Un elemento di contatto importante con il mondo del lavoro e della produzione viene organizzato attraverso la selezione ADI Design Index che ogni anno sceglie e raccoglie i prodotti ed i relativi progetti nel mondo della produzione che ritiene più meritevoli e che dovrebbero rappresentare l’eccellenza dell’industria territoriale italiana. Oltre alla sede nazionale di Milano, l’ADI è presente su tutto il territorio italiano con delegazioni regionali e/o territoriali che collaborano strettamente con la struttura nazionale per facilitare i contatti, i rapporti e le iniziative tra gli attori del mondo del design.
Proprio a Genova nella prestigiosa sede del Salone Nautico Internazionale, svoltosi lo scorso ottobre, era stata preannunciata la futura nascita della nuova Delegazione ADI Liguria, da parte del presidente nazionale ADI, Arch. Luisa Bocchietto. Con il 2011, e con l’avvenuto deposito dello Statuto della nuova delegazione territoriale, possiamo celebrare ora ufficialmente la nascita di ADI Liguria. La costituzione della delegazione territoriale che ha avuto il suo battesimo ieri a Genova, è stata promossa dal primo comitato direttivo formato da Enrico Gollo (presidente), Fabio Fidone (vicepresidente), Simona Finessi (tesoriere), Paolo Tonelli (consigliere per l’area ponente) e Davide Conti (consigliere per l’area levante) e da un gruppo di soci che si sono dimostrati fin da subito entusiasti e collaborativi.

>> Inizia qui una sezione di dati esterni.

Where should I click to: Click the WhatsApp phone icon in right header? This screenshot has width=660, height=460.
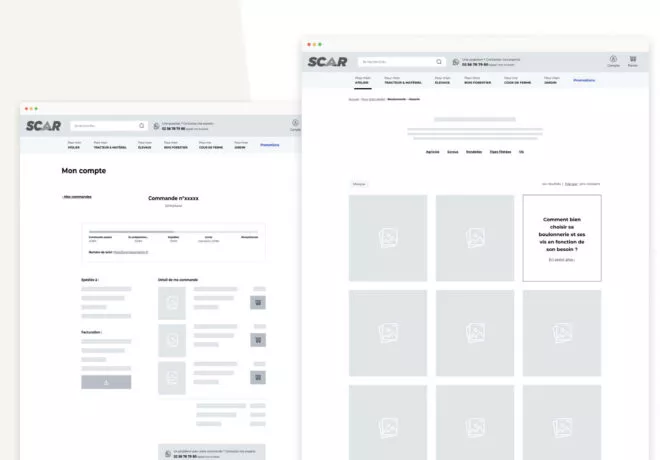(456, 62)
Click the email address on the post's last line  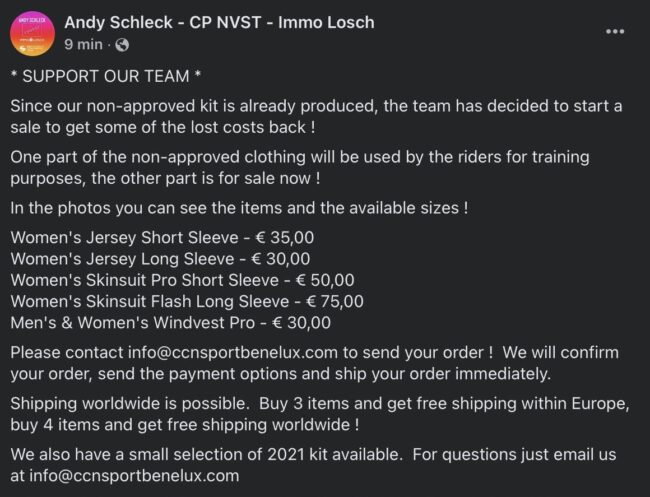134,475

Ecco, quindi, che i designer liguri, finalmente accorpati e rappresentati dalla nuova delegazione territoriale ligure di ADI, potranno meglio operare nel nostro “difficile” territorio per il lavoro che ADI Liguria farà per promuovere e diffondere con ogni mezzo il frutto del lavoro creativo prima e dei prodotti poi, realizzati nel nostro territorio e non solo. Finalmente viene dato un nuovo impulso a quella che è l’attività dell’industrial design nella nostra regione, che aveva certamente bisogno di un elemento di aggregazione istituzionale così importante per poter estrinsecare la propria identità ed essendo, inoltre, l’unica regione del nord Italia ancora sprovvista di tale organo locale. La delegazione ligure vuole perseguire i propri scopi in stretta collaborazione con ADI nazionale per utilizzare le sinergie necessarie allo sviluppo di un pensiero e scopo unitario nella divulgazione del concetto di design e progettazione industriale.
A tale proposito si impegna a far crescere quantitativamente e qualitativamente il numero degli iscritti promuovendo il design sul territorio e verso il territorio, cercando di coinvolgere il più possibile anche le aziende locali. ADI Liguria intende perciò svolgere tutte quelle attività necessarie e utili per il perseguimento dei propri fini istituzionali, collaborando con società, enti e associazioni per creare eventi, mostre e convegni di largo respiro che servano a promuovere il design ligure e la cultura del design in genere a livello nazionale e internazionale, già a partire dal primo triennio 2011-2014.